Not long after my husband, Ed, and I moved into our country house I began to realize my department was going to be overcrowded.
One look at our big quick freezer, the cream separator, the honey extractor, the pressure canner and another look at our small kitchen and we were somehow reminded of trying to get a grand piano into a phone booth!
You see, when you begin to grow a good part of your food you need a “factory” to process it and preserve it. And you just live differently. The ordinary kitchen-dining room combination of the conventional house simply doesn’t fit.
What you need is a streamlined, modern little food-conserving set-up, combined with the charm and warmth of grandmother’s kitchen.
We went to John Whitney, an architect who specializes in country houses, with our idea. Together we planned out every detail of food preservation, preparation and serving, added such things as the greenhouse window (for winter herbs, flowers, and spring plant starting), a desk and record-keeping corner and a rocking chair corner for relaxation, drawing, sewing and general coziness.
And now we have our “harvest kitchen.” It has turned out lovelier and more practical than our fondest dreams. Believe me, if you want to make cooking, canning and freezing a joy for your wife build her a harvest kitchen.
You can add it to any house. You can put it into new-house plans.
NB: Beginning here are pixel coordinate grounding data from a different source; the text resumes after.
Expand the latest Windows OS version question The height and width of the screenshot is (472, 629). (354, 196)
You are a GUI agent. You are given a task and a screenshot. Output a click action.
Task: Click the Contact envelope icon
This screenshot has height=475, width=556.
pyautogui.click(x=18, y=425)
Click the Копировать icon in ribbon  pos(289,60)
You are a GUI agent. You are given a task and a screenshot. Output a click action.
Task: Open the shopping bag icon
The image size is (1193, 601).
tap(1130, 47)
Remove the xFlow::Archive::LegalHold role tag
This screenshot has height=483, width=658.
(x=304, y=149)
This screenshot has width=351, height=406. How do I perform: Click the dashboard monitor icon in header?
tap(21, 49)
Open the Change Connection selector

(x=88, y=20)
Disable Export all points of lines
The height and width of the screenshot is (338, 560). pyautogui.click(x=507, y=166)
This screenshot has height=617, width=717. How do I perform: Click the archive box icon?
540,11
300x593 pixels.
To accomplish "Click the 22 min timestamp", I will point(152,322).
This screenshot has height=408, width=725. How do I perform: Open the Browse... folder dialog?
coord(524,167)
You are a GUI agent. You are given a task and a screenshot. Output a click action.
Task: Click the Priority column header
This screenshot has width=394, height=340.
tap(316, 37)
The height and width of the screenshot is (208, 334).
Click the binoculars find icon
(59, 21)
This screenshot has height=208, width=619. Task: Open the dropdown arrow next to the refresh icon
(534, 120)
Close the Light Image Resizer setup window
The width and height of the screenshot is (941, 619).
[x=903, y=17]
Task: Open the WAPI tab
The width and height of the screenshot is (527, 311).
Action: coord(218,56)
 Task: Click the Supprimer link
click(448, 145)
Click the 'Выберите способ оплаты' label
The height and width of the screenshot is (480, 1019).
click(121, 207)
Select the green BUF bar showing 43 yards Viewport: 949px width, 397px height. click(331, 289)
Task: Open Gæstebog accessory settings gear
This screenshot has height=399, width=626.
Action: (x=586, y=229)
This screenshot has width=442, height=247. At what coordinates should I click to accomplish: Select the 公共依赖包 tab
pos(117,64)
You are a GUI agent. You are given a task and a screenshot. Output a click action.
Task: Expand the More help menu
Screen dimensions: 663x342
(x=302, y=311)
Sometimes you can even convert your present dining room and kitchen into this needed harvest kitchen.
In our harvest kitchen (see pictures in this article’s image gallery) we have such features as a greenhouse window, special milk-handling and cooling equipment, quick-freezer cabinet, hardwood chopping block for meat and poultry dressing, vegetable-cleaning sink, glass-enclosed preserved and canned food compartments, garbage-handling arrangement, dry food storage space, cooking, canning and work space, etc.
Isn’t it astounding that such a room has never been designed, not even for a farmhouse?